◆ **Exercise materials**:
§ §

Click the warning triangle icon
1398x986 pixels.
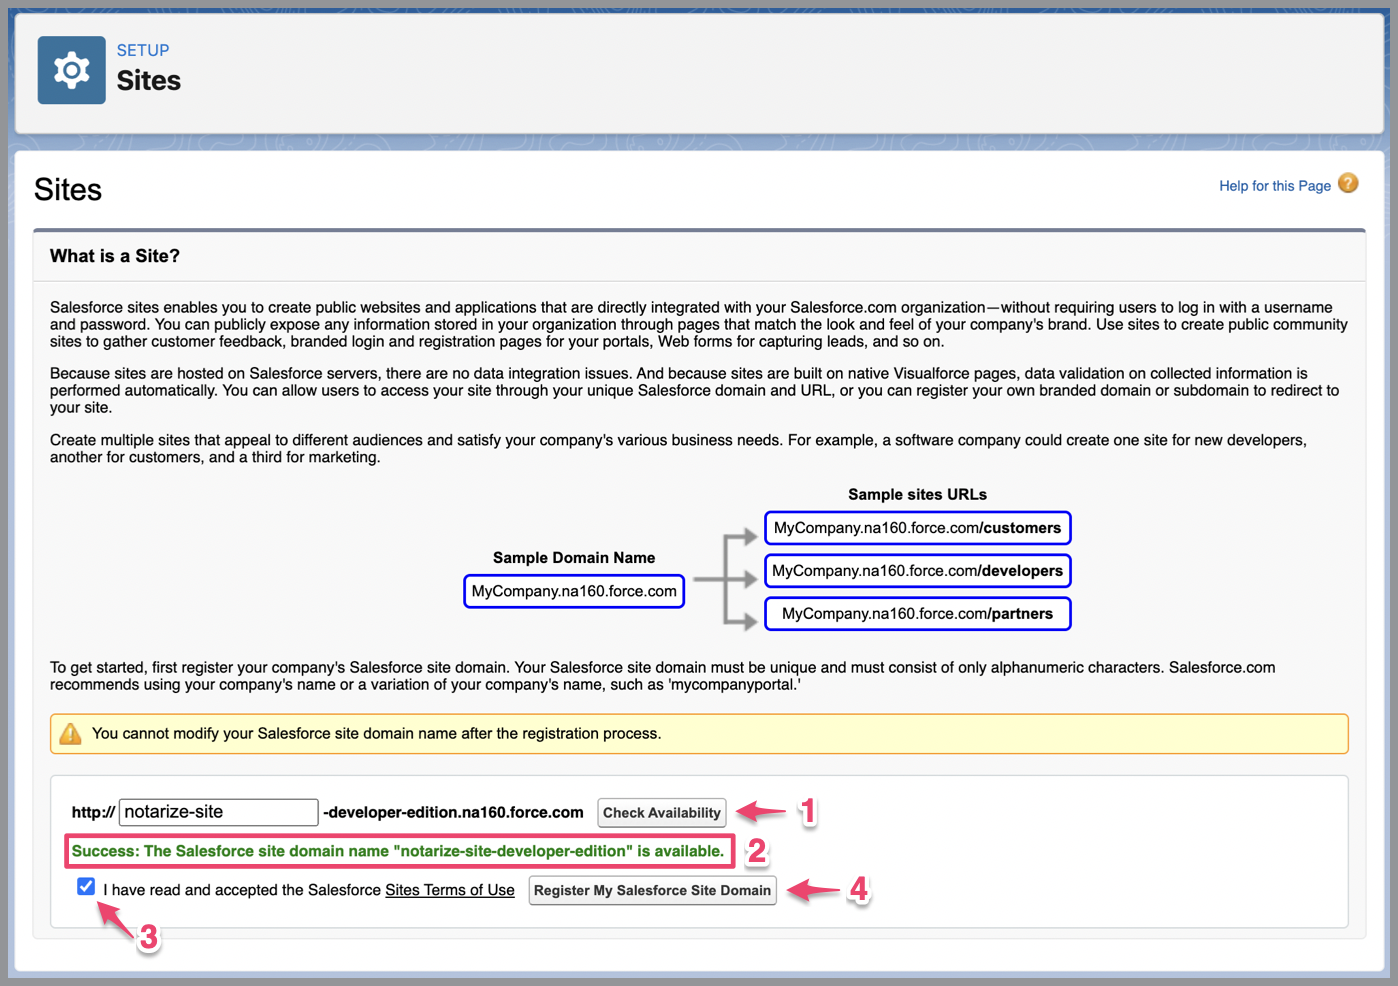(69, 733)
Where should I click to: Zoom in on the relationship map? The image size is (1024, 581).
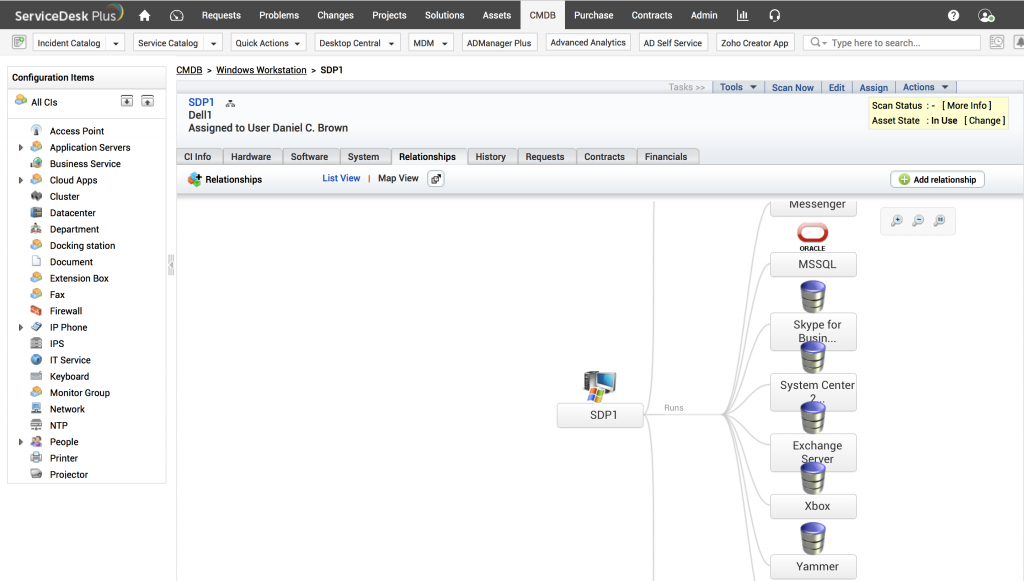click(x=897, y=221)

§ §

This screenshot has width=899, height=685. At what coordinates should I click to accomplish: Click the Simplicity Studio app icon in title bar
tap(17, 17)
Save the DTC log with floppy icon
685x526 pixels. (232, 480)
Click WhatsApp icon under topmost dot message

§ §

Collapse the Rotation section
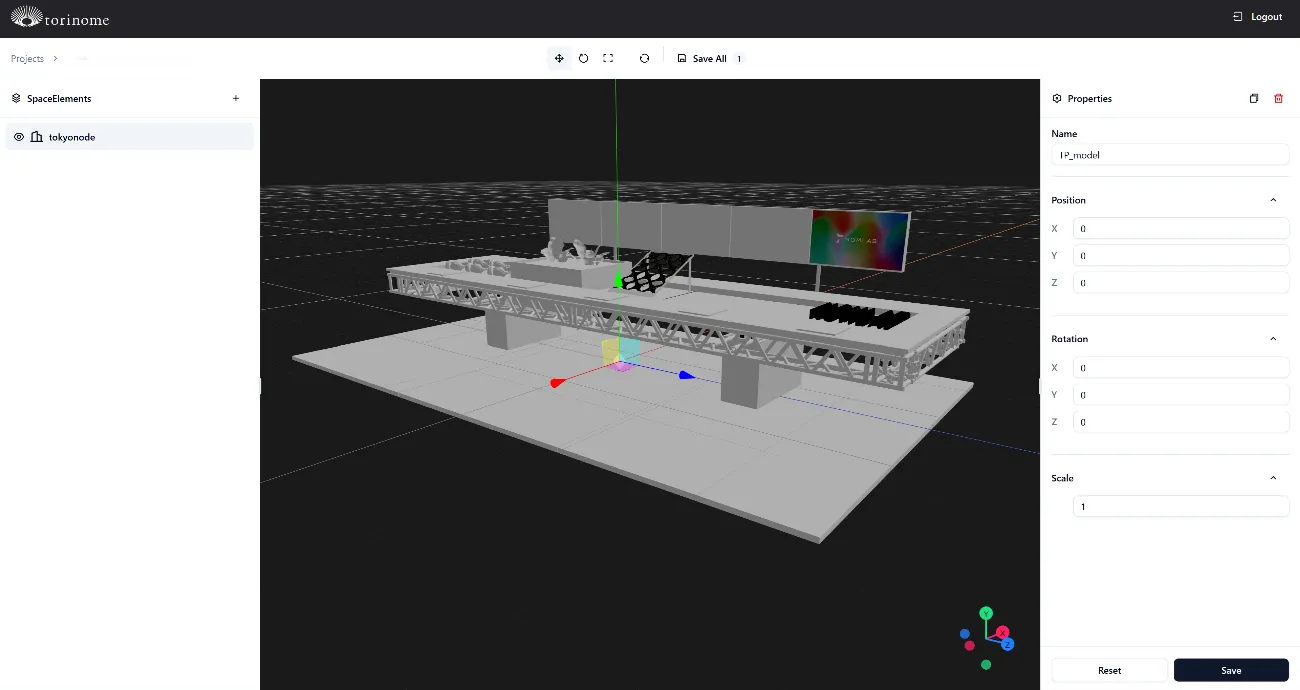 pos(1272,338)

§ §

Out of the data above, set down the lines from the one with "This screenshot has" to the one with "Click WhatsApp icon under topmost dot message", both included, exactly as written and with no additions.

◆ **Expected answer**:
This screenshot has width=899, height=685. At what coordinates should I click to accomplish: Click the Simplicity Studio app icon in title bar
tap(17, 17)
Save the DTC log with floppy icon
685x526 pixels. (232, 480)
Click WhatsApp icon under topmost dot message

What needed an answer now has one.